**AIM OF THE EXERCISE:** Change every "Click" in the rows below to "Tap", keeping everything else the same.

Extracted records
━━━━━━

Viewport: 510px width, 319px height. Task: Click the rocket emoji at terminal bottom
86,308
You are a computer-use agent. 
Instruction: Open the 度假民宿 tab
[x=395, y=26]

━━━━━━

**RESULT OF THE TASK:**
Viewport: 510px width, 319px height. Task: Tap the rocket emoji at terminal bottom
86,308
You are a computer-use agent. 
Instruction: Open the 度假民宿 tab
[x=395, y=26]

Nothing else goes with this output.